El fenómeno Dan Brown hay
que atribuirlo, no a la solidez de sus acusaciones, sino a la
mentalidad telenovelera y de intriga que domina el cerebro y la
imaginación del hombre de la llamada postmodernidad, han señalado
analistas del caso. No creo que a algún católico serio, me refiero al
creyente culto y preparado e igualmente al hombre sencillo y
religioso, no creo que a ninguno de ellos haya afectado en lo más
mínimo el mentado culebrón. A los de fe indecisa y dudosa más
imprecisa y borrosa les habrá quedado, pero nada sustancial en el
déficit de la Iglesia.
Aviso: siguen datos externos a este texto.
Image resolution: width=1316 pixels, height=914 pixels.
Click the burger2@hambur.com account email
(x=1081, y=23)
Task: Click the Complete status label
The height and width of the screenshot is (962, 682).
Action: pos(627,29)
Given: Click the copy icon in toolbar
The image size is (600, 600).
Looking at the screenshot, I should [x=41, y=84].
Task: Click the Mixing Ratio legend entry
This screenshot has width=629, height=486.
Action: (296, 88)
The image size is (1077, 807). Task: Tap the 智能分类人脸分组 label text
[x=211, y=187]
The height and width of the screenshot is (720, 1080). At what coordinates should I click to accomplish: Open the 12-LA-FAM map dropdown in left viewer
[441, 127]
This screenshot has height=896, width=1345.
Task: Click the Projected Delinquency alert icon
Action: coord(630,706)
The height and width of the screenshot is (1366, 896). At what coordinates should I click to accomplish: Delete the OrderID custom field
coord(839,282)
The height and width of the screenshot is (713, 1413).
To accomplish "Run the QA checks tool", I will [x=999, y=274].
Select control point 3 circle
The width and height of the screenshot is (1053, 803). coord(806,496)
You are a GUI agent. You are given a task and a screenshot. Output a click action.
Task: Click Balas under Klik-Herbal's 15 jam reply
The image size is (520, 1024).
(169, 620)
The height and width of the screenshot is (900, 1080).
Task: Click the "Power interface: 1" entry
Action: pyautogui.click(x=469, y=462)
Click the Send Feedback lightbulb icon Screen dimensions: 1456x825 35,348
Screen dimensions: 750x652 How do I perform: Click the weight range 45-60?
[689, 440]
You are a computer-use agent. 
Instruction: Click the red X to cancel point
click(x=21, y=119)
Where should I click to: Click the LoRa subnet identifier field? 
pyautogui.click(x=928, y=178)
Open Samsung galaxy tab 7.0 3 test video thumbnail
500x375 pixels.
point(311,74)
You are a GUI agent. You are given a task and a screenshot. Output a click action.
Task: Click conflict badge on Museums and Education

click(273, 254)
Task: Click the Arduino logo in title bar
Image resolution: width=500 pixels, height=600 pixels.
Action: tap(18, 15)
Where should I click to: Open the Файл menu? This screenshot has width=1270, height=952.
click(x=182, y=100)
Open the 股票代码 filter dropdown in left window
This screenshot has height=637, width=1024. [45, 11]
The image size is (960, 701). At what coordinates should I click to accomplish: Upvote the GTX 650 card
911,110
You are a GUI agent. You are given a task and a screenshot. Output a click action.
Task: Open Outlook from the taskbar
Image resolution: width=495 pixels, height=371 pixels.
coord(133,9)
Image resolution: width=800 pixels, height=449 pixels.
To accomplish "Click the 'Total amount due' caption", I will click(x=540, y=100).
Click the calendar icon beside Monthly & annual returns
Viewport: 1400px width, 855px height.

A alguno, sin duda, habrá servido de acicate
para buscar o volver a las verdaderas fuentes de la fe: a Mateo, a
Marcos a Lucas, a Juan, a Pedro, a Pablo, los testigos presenciales de
lo dicho y hecho por el Señor Jesús, desde su bautizo hasta su partida
de entre nosotros.
Cuando uno se topa con
este género de contradictores del cristianismo, lo primero que choca
es su falta de disponibilidad para cotejar sus afirmaciones con los
documentos serios de la tradición cristiana. No lo hacen ni están
dispuestos a hacerlo, simplemente porque eso no les interesa. No es
periodísticamente correcto. Al gran público, por supuesto, tampoco. Su
interés está en la curiosidad o en el morbo, no en la verdad; de allí
la atracción que ejercen sobre ellos los apócrifos sobre los
canónicos, aunque aquellos hayan sido conocidos y refutados siglos
atrás. Y, cuando el Hermano mayor juzga que el gran público lo
requiere para distraer su atención de asuntos más graves, aparece un
arqueólogo literario que los redescubre, los reinventa y se enriquece,
sin faltar el crédulo que a ello se preste. Lo de siempre: el mundo
sigue girando mientras la cruz de Cristo permanece en pie.